Print exactly and only the lines that run from the one containing "Instruction: Click the" through the end of the material, please, omitting pictures.

Exercise input section start

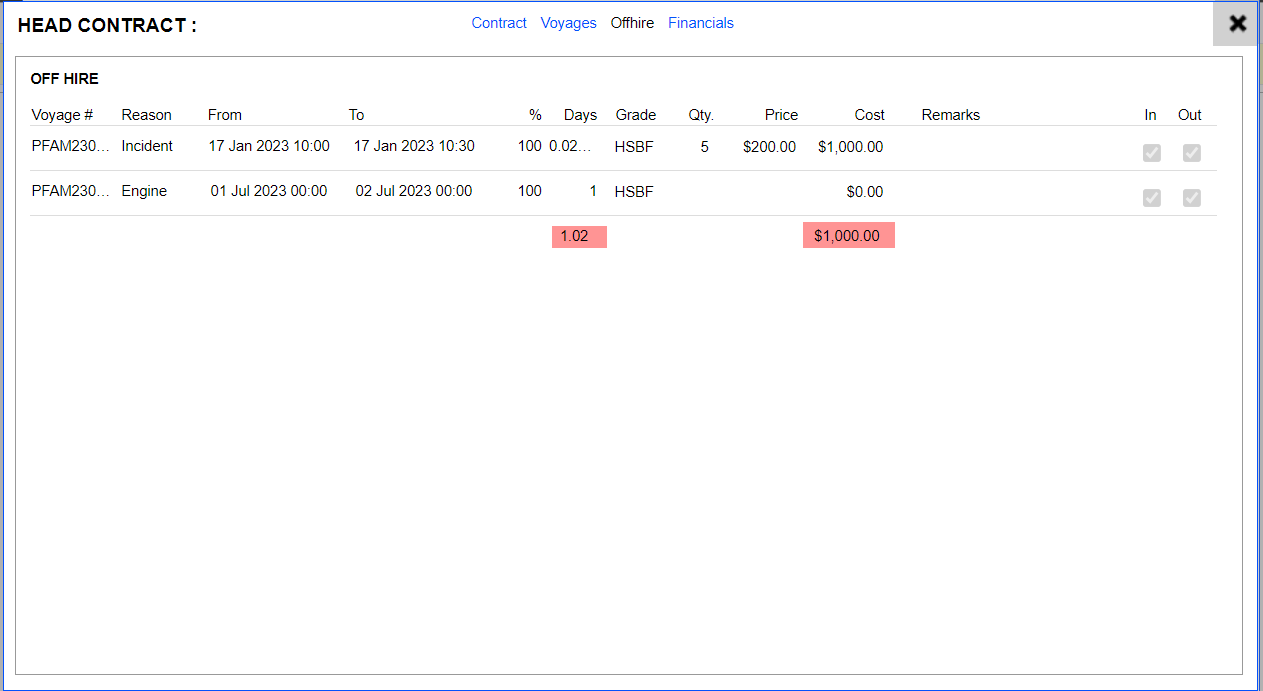Switch to the Voyages tab
This screenshot has width=1263, height=691.
pos(568,23)
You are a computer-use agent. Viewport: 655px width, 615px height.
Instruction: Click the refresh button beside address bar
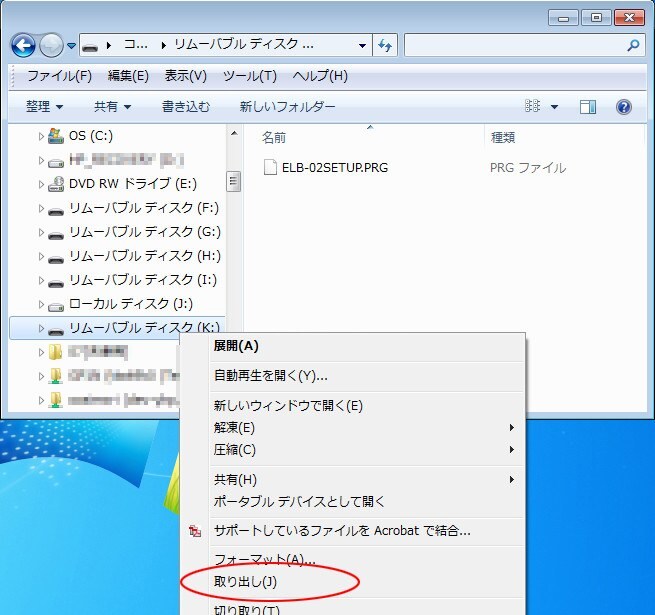click(x=385, y=45)
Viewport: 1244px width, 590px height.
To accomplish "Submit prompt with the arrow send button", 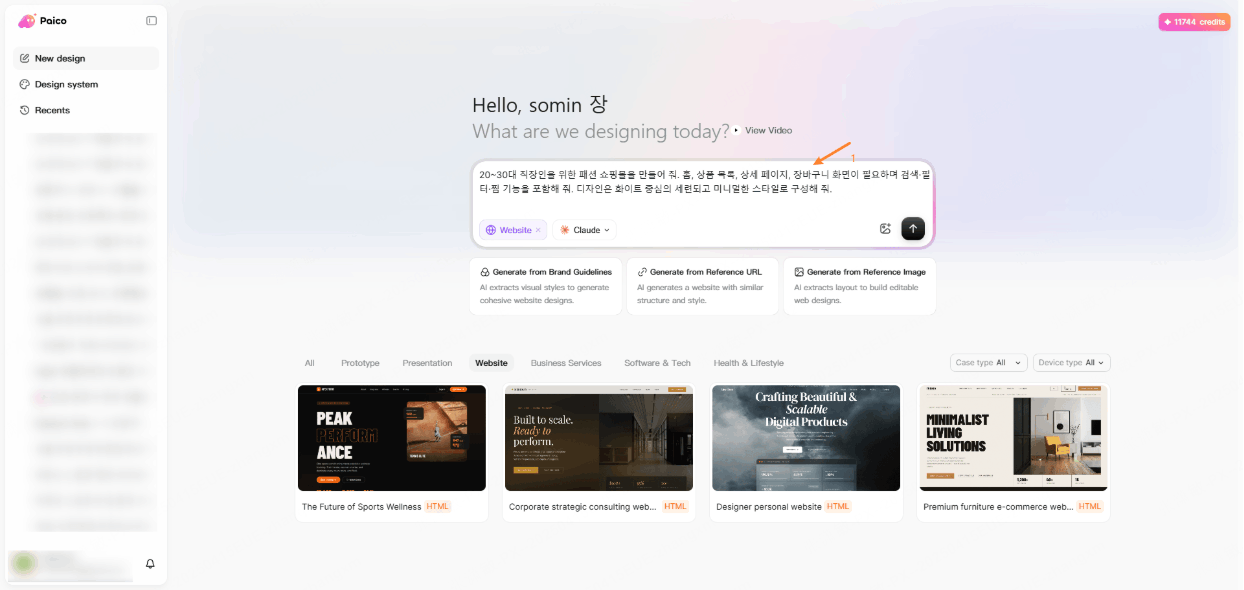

Exercise input section end

Finished exercise →
Instruction: Click the refresh button beside address bar
click(x=385, y=45)
Viewport: 1244px width, 590px height.
To accomplish "Submit prompt with the arrow send button", 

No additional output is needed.